■ Required action:
What lines below include the string "gallery"? Pick them out and copy them.

(Dataset records)
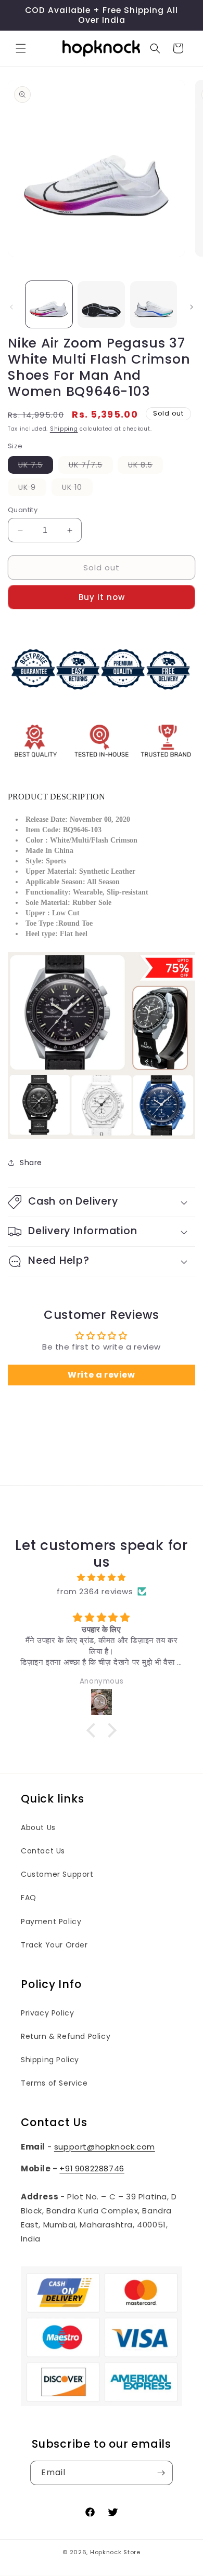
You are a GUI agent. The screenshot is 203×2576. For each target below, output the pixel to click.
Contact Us (43, 1851)
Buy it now (102, 597)
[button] (20, 48)
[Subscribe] (160, 2473)
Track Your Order (54, 1945)
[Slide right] (191, 307)
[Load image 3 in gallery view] (153, 304)
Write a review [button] (101, 1375)
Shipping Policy (50, 2059)
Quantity (22, 510)
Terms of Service (54, 2083)
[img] (101, 1577)
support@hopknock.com (104, 2146)
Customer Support (57, 1874)
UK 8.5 (145, 466)
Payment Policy (51, 1921)
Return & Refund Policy (65, 2036)
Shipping (64, 429)
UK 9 (32, 489)
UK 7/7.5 (91, 466)
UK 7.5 (35, 466)
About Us (38, 1827)
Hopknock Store (115, 2552)
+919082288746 (91, 2168)
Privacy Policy (47, 2013)
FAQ (28, 1897)
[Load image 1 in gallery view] (49, 304)
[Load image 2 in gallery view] (101, 304)
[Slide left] (11, 307)
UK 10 (77, 489)
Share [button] (31, 1162)
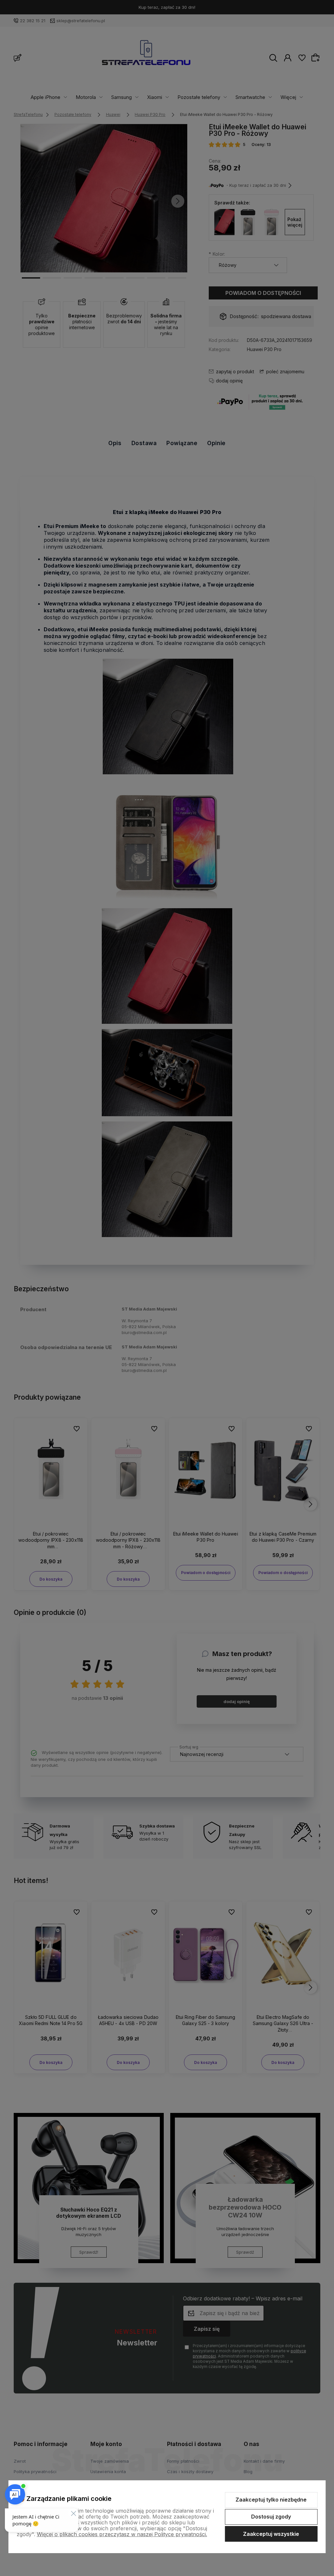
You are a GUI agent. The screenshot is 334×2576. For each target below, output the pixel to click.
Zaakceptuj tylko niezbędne (271, 2499)
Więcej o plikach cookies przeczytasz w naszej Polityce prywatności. (122, 2534)
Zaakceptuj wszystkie (271, 2534)
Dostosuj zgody (271, 2516)
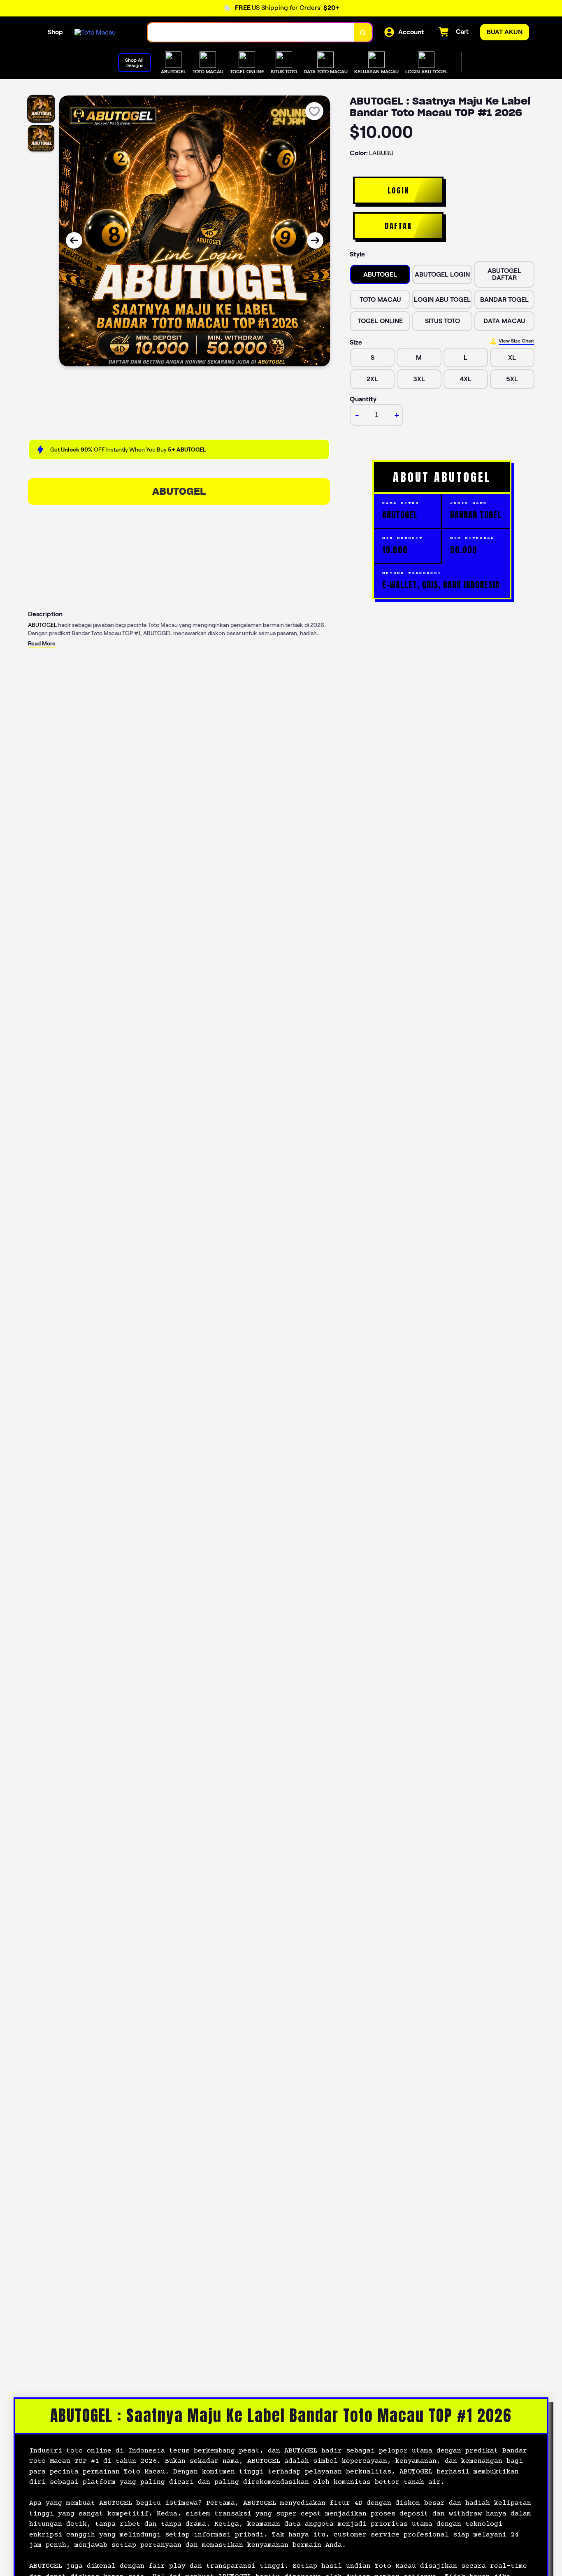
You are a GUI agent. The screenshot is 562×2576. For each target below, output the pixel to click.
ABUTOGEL (179, 491)
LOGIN (398, 190)
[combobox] (251, 32)
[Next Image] (315, 240)
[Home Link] (95, 32)
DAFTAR (398, 225)
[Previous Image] (74, 240)
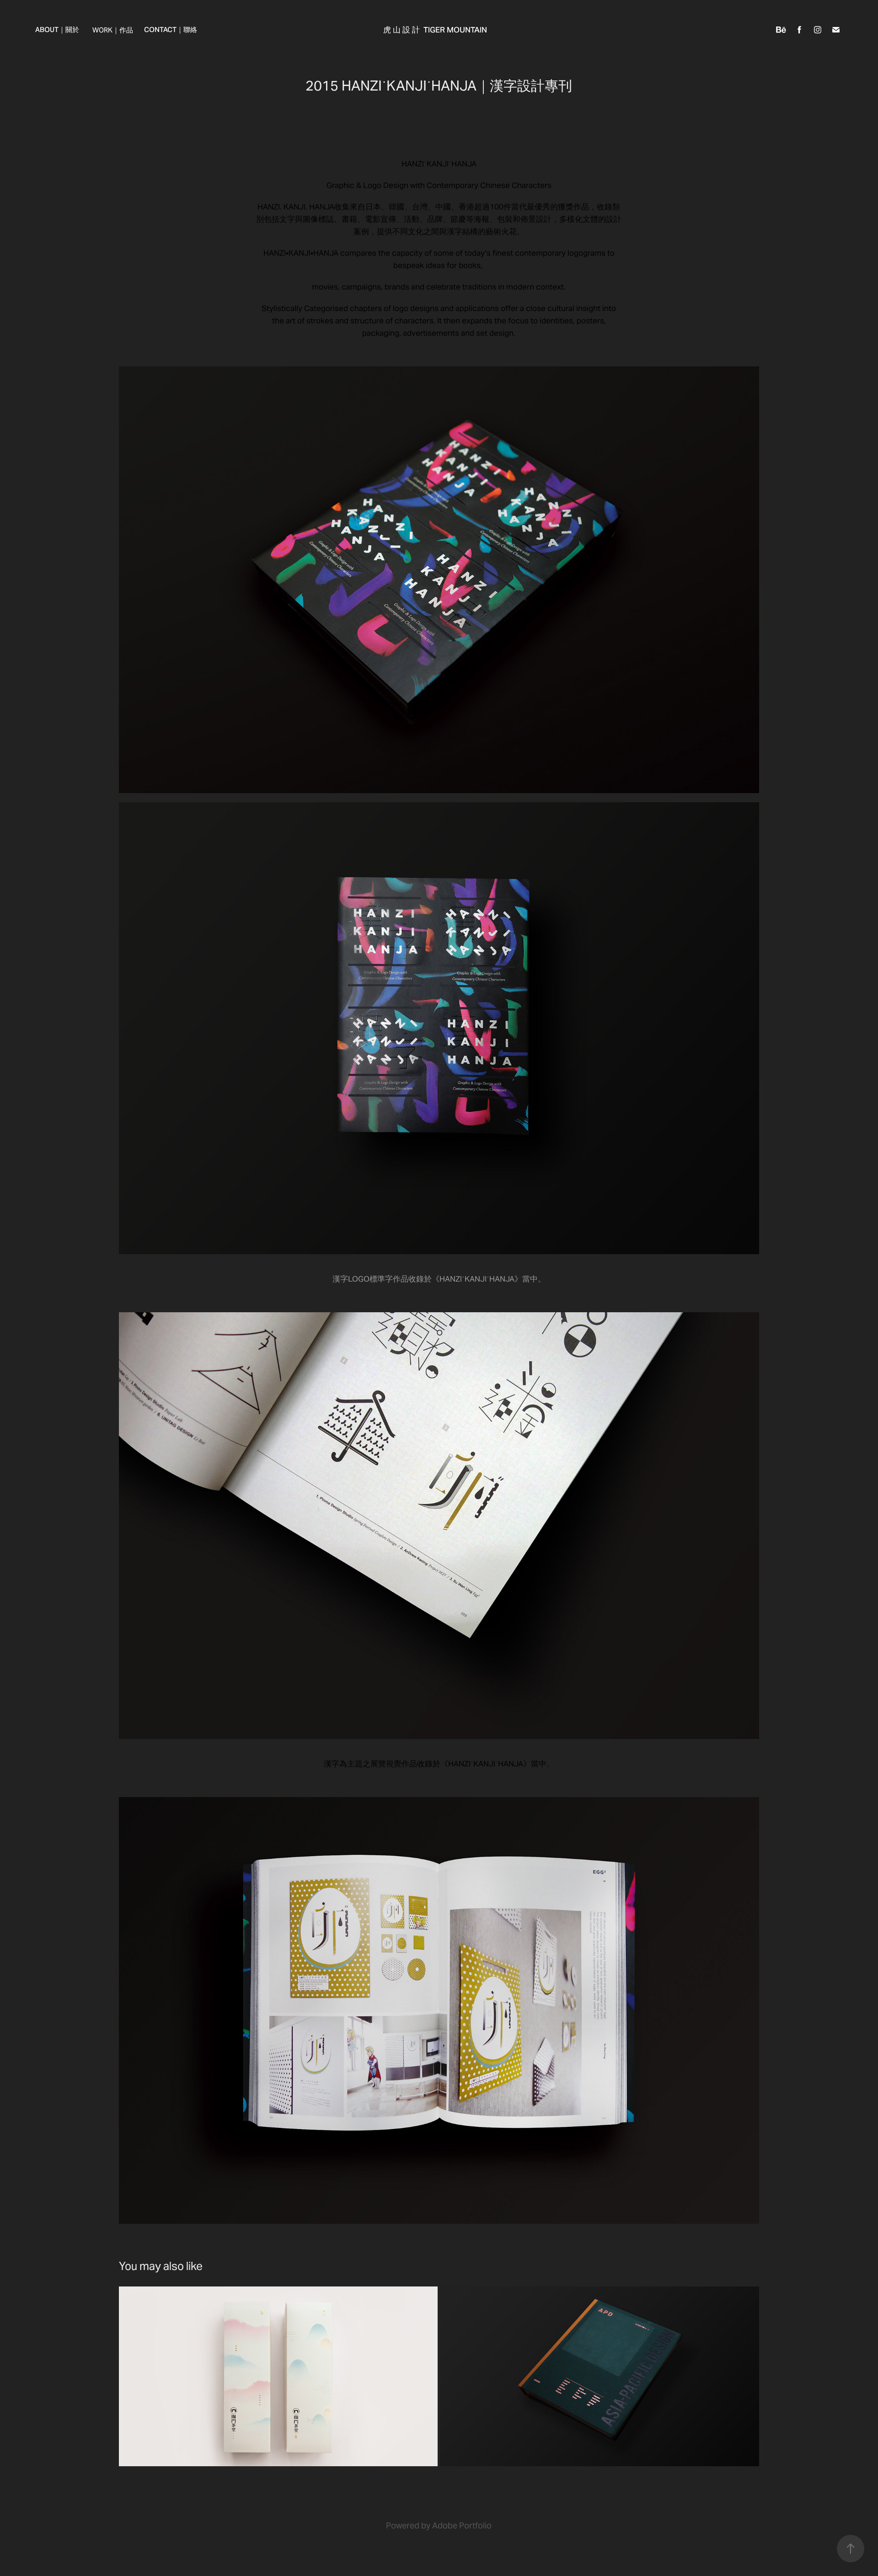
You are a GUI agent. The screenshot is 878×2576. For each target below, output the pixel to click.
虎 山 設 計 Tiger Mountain (435, 30)
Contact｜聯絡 (170, 29)
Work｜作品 (112, 30)
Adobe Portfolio (462, 2525)
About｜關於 (57, 29)
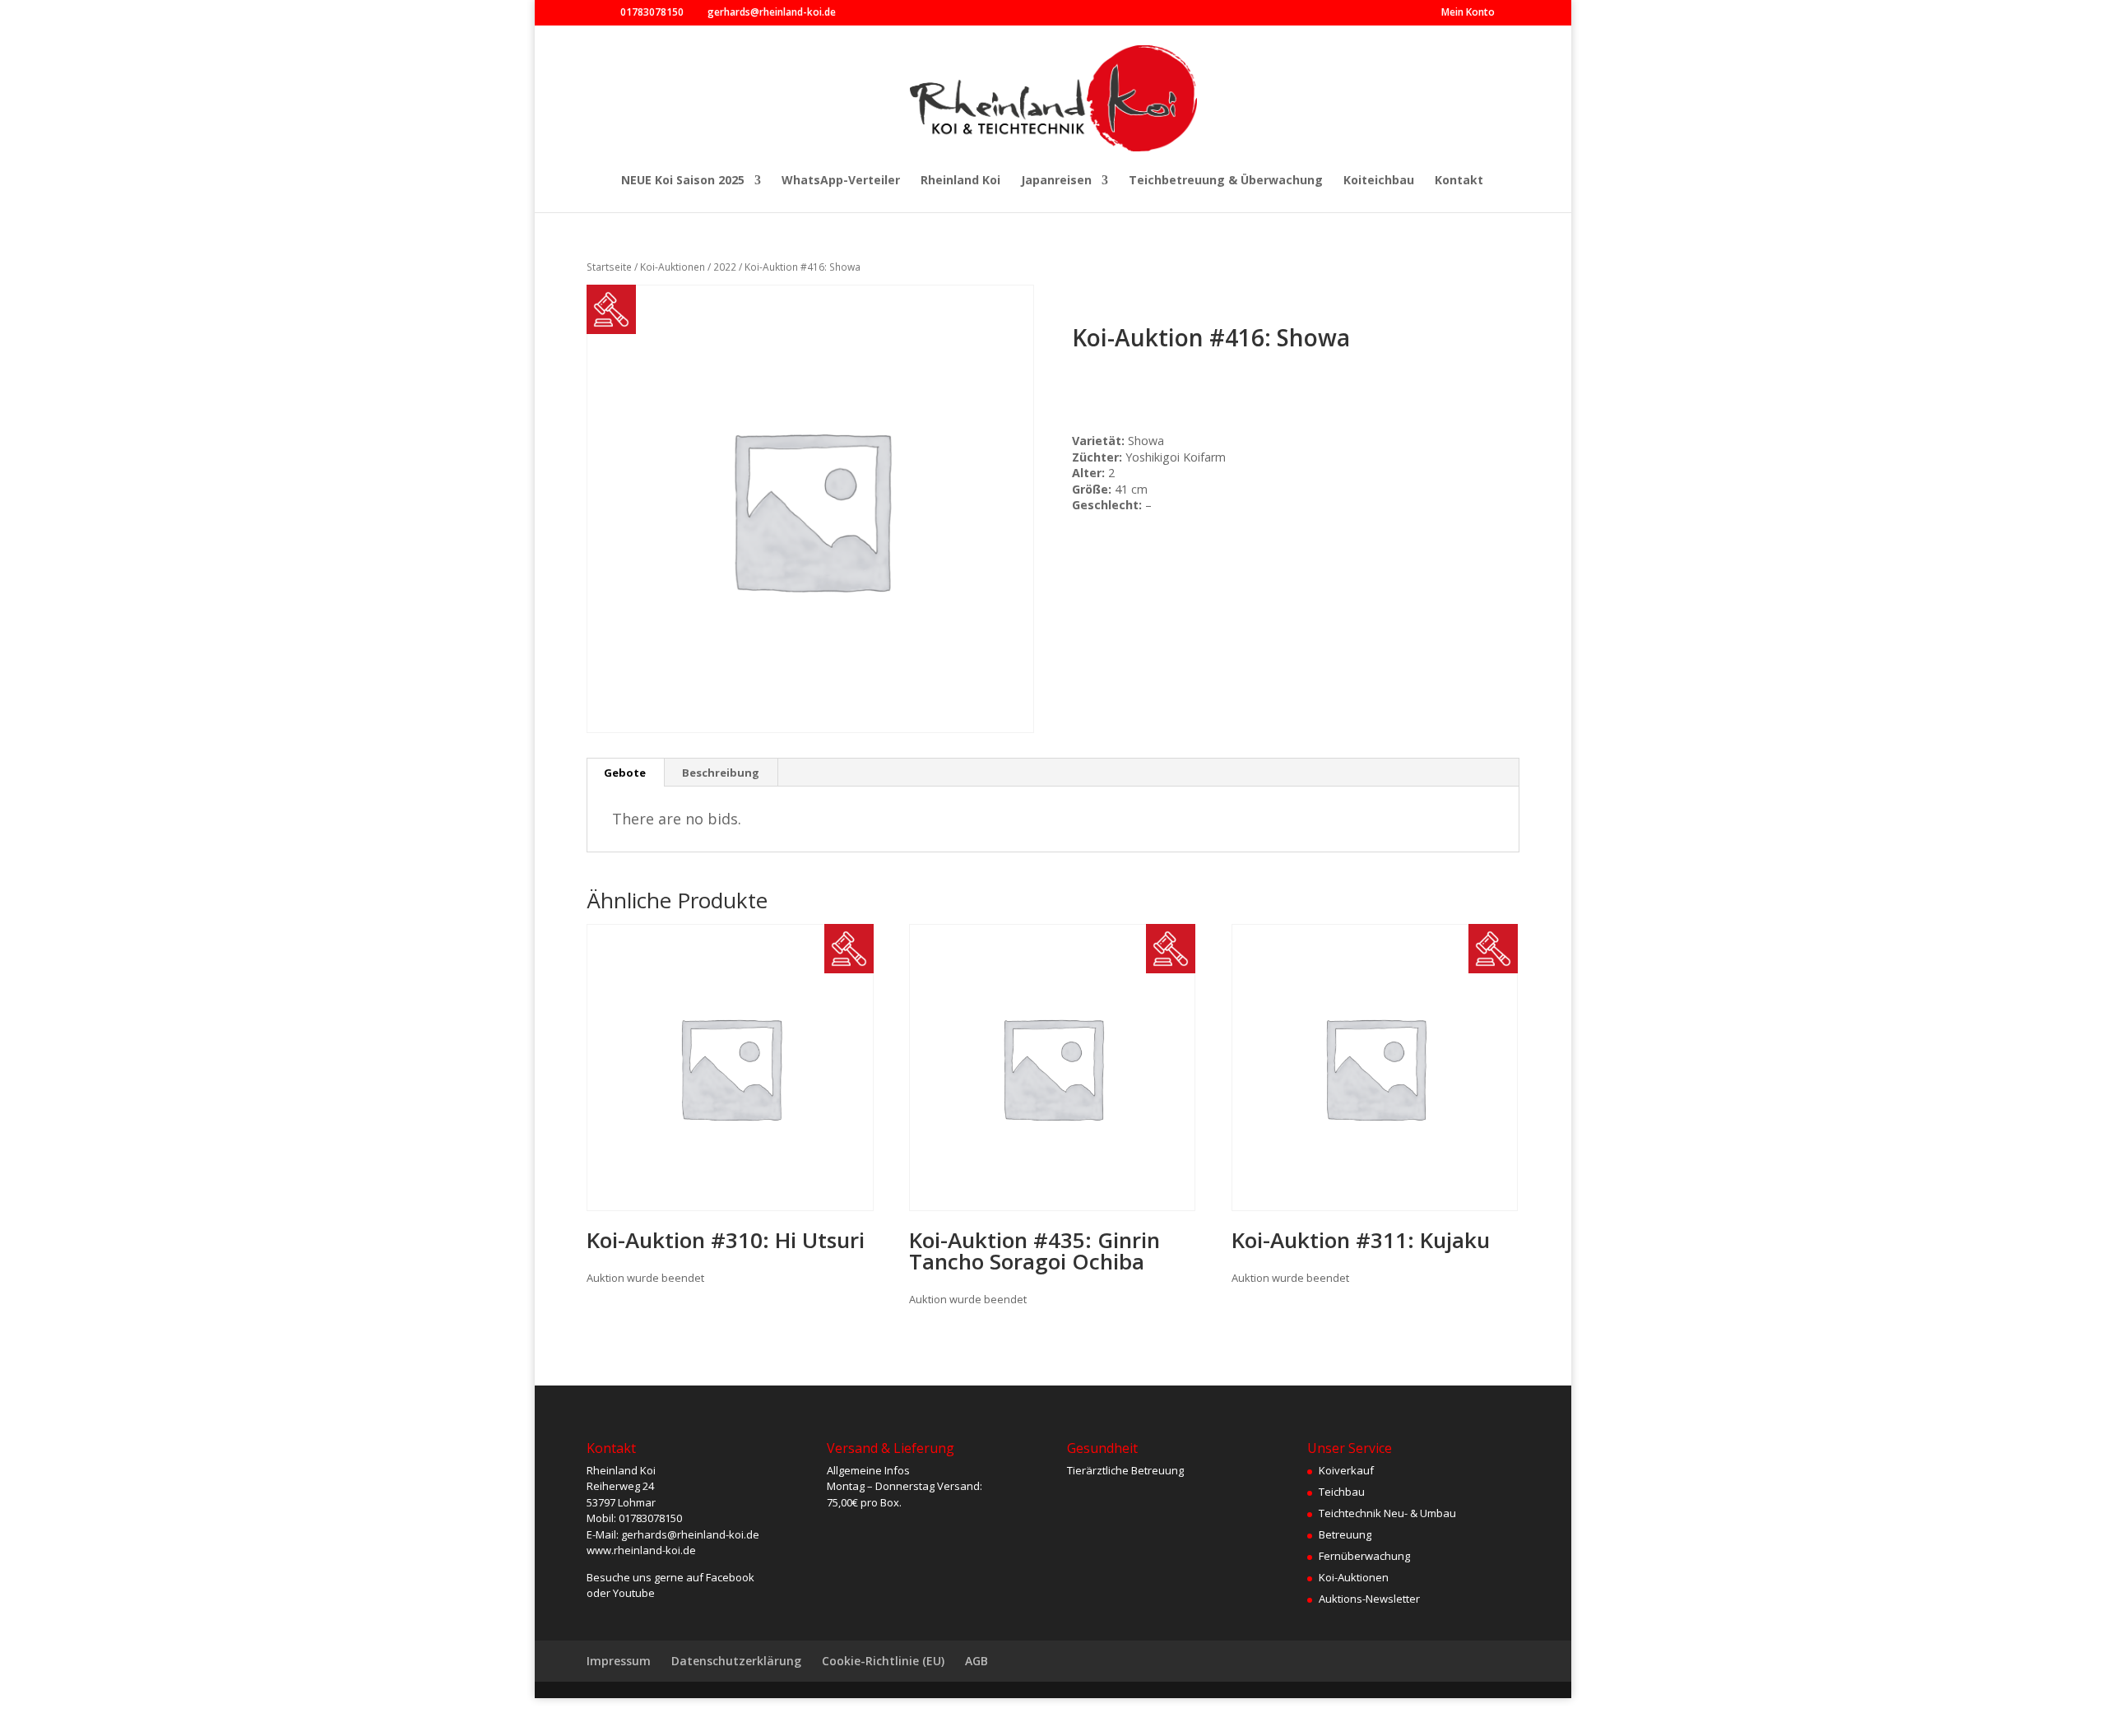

■ Response to the exercise:
[Load image 3 in gallery view] (153, 304)
[Load image 1 in gallery view] (49, 304)
[Load image 2 in gallery view] (101, 304)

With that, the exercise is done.